Thank you , i writing down notes to page the songs that i like. You know what bass players syncopation what bass player doin and drummer doin that kind stuff im working on and absolutely every kind music i wanna know why hi-hat doin quarter or eight on a song you know WHY im just new about drumming thanks againListen and play off what the others are playing. During their solos, support (means give them a solid beat to rely on) and compliment them. Listen for their spaces and play little stuff in their spaces. Little tasteful stuff, nothing over the top. More like under the radar. Don't hog the spotlight at all unless you're doing a drum solo. Listen and react, don't go in with an agenda of things you want to do no matter what.
Listen and react. The quarter note pulse is your bestest friend in the world.
Absolutely, different minds.. different dynamics.. different syncope thank you.Musicality comes with experience from hearing music played and actually going out to play in jam sessions with other artists that you don't know. I've experienced the biggest growths in my playing by sounding really bad and learning my weaknesses. For me, playing with absolute strangers is the scariest thing I can imagine doing musically, but it has increased my confidence on the set immensely. Plus it's really fun and you meet new people to play with!
Basically just play a lot and hear a lot of music. It'll come with experience.
One question I'd like to ask is where you came at drumming from. If you picked up the sticks because of listening to popular music and you are starting out on your own, chances are you are approaching playing drums from a more mechanical standpoint, i.e. I hit the hi-hats two times, on the third one I also hit the snare, then the hi-hat three times, etc. To some extent there is a physical, muscle memory component to playing drums -- probably more than any other instrument -- but without the headspace behind what you're doing, it can be hard to introduce musicality.
My first start is.. im just curious about drumming when im 16 years old . First my friend help me to learning drums (he is the guitarist btw ) and in this years i listen punk,metal,rock bands and i really like them like bon jovi , deep purple , sex pistols kind stuff.İn these years we make a rock,metal band for 3 years.This is how i start.One question I'd like to ask is where you came at drumming from. If you picked up the sticks because of listening to popular music and you are starting out on your own, chances are you are approaching playing drums from a more mechanical standpoint, i.e. I hit the hi-hats two times, on the third one I also hit the snare, then the hi-hat three times, etc. To some extent there is a physical, muscle memory component to playing drums -- probably more than any other instrument -- but without the headspace behind what you're doing, it can be hard to introduce musicality.
I lucked into musicality because I came to drums by way of several other instruments, a strong music program with a series of excellent teachers who emphasized reading and music theory skills, and taught us how to listen to music -- all kinds of music. Not everyone gets this sort of opportunity nowadays, especially since music programs in schools have often been targets of budget cutting here in the US. But it was great to come from a melodic instrument role into drums, because I had the "background knowledge" with me. If this is not your background, there are other paths to it.
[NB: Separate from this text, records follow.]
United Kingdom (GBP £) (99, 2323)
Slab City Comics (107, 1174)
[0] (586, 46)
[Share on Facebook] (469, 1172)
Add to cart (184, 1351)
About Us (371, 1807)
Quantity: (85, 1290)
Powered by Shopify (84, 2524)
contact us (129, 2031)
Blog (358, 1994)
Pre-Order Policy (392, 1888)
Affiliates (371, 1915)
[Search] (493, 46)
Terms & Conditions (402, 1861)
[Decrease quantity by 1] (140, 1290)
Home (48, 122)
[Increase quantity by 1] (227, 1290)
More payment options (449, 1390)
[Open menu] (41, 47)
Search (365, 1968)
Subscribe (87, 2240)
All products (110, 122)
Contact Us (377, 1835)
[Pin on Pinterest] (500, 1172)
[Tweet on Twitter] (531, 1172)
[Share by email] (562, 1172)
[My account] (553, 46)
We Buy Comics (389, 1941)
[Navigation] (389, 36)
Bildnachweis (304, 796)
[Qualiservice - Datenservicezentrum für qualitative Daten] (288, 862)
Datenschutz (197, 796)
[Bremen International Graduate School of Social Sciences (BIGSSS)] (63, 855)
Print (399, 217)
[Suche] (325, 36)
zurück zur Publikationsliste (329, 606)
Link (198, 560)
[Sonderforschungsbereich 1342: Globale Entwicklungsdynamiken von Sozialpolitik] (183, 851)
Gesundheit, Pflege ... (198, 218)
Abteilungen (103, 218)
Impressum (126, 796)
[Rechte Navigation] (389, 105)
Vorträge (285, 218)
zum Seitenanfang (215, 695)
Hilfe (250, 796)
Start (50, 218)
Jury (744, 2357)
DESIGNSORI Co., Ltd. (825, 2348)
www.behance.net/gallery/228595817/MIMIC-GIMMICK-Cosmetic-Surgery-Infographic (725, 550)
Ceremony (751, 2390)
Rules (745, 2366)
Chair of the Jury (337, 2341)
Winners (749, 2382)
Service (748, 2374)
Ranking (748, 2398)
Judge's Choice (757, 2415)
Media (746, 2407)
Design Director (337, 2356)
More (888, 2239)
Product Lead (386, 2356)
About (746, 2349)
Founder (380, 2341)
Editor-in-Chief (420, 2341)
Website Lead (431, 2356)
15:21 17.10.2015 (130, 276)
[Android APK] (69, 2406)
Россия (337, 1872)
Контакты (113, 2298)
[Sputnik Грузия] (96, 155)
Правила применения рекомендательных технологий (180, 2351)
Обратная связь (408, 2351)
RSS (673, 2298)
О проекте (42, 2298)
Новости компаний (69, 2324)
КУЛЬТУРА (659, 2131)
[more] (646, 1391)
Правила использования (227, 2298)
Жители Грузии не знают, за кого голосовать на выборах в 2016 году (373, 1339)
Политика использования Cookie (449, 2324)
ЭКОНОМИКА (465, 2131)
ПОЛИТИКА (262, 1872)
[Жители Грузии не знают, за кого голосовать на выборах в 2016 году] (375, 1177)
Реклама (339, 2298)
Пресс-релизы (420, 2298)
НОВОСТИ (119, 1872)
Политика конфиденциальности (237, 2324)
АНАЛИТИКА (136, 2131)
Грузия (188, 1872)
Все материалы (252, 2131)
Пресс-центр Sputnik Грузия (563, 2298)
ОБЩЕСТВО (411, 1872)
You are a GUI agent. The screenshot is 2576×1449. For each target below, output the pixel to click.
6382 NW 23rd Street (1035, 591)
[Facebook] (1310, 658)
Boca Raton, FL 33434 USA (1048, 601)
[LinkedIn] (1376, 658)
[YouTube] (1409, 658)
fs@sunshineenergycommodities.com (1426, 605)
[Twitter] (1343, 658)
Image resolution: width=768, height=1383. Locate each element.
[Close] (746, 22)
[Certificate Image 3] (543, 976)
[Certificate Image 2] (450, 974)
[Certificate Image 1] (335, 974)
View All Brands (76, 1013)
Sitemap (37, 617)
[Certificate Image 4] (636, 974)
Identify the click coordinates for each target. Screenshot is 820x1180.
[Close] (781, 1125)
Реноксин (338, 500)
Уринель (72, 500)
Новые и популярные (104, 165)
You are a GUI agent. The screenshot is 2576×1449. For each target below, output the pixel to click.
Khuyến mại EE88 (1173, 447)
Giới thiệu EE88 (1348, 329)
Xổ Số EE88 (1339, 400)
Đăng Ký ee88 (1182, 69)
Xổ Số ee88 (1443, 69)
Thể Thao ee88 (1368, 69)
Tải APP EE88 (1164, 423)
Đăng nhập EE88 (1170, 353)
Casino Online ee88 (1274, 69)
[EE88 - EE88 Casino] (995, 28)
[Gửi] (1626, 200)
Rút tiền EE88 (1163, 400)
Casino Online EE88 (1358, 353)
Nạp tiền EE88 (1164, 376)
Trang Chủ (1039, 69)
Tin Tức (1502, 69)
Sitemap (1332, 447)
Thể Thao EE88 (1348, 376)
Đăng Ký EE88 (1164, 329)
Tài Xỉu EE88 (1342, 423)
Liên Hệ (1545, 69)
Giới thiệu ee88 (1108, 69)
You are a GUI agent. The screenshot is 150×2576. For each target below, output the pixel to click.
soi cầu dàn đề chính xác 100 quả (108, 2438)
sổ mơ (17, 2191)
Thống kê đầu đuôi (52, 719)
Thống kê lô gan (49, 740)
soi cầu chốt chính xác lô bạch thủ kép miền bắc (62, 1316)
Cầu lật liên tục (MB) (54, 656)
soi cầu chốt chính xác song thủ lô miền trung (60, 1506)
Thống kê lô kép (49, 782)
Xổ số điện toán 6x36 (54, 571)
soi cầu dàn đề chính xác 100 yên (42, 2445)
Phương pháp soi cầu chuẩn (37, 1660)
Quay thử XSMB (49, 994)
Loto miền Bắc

I'm also not saying you have to be formally trained and read music to be musical -- it helps, but it can be done without. (I do suggest investigating it at some point, though, especially if you want to work for hire some day.)
One of the most constant comments I get on my playing is that I play well to the song, or that I have "great ears". While I do listen to the whole song as I play, my job is made easier by the fact that I have listened to an awful lot of music over the years from all sorts of genres and I understand a lot of the basic song structures that prevail in those genres. For example, one of the reasons blues jams are so popular and prevalent is because that style of music conforms to a couple of common structures in about 95% of songs, which allows for an experienced set of players to almost read each others' minds, as they know where the I, IV, and V are going to be based on the very first runthrough in the song intro. They then get to play with dynamics, tension, transitions, extended solos, and even call-and-answer segments.
I recommend looking deeper into the music you listen to and hear, and becoming familiar with at least the basics of song structure and music theory (especially rhythm -- learning to divide the beat into quarter notes and beyond, as Larry mentioned).
Another part of musicality comes from getting the best sound out of your instrument. Learning to tune correctly, how to adjust tuning for rooms, how to get a good miked sound, how to correctly hit a drum to get the best sound, how to select good-sounding cymbals and play them with full tone and response -- these are critical things that will make you sound professional from the first beat you drop.
Finally, listen and adjust based on the other parts of the band. Sometimes you need to crank it up - or down - based on the other players. Support the soloist, the vocalist, and everyone else. You don't need to do a fill every four beats. The bass player might have something cool he's supposed to do that your fill walks all over. The guitarist might have a signature lick for that song he can't fit in if you're rolling down the toms. When you can hear and listen to what everyone else is doing, you stop being a bunch of individuals and become a team, mutually supporting each other. After all, there will be moments you get to shine too.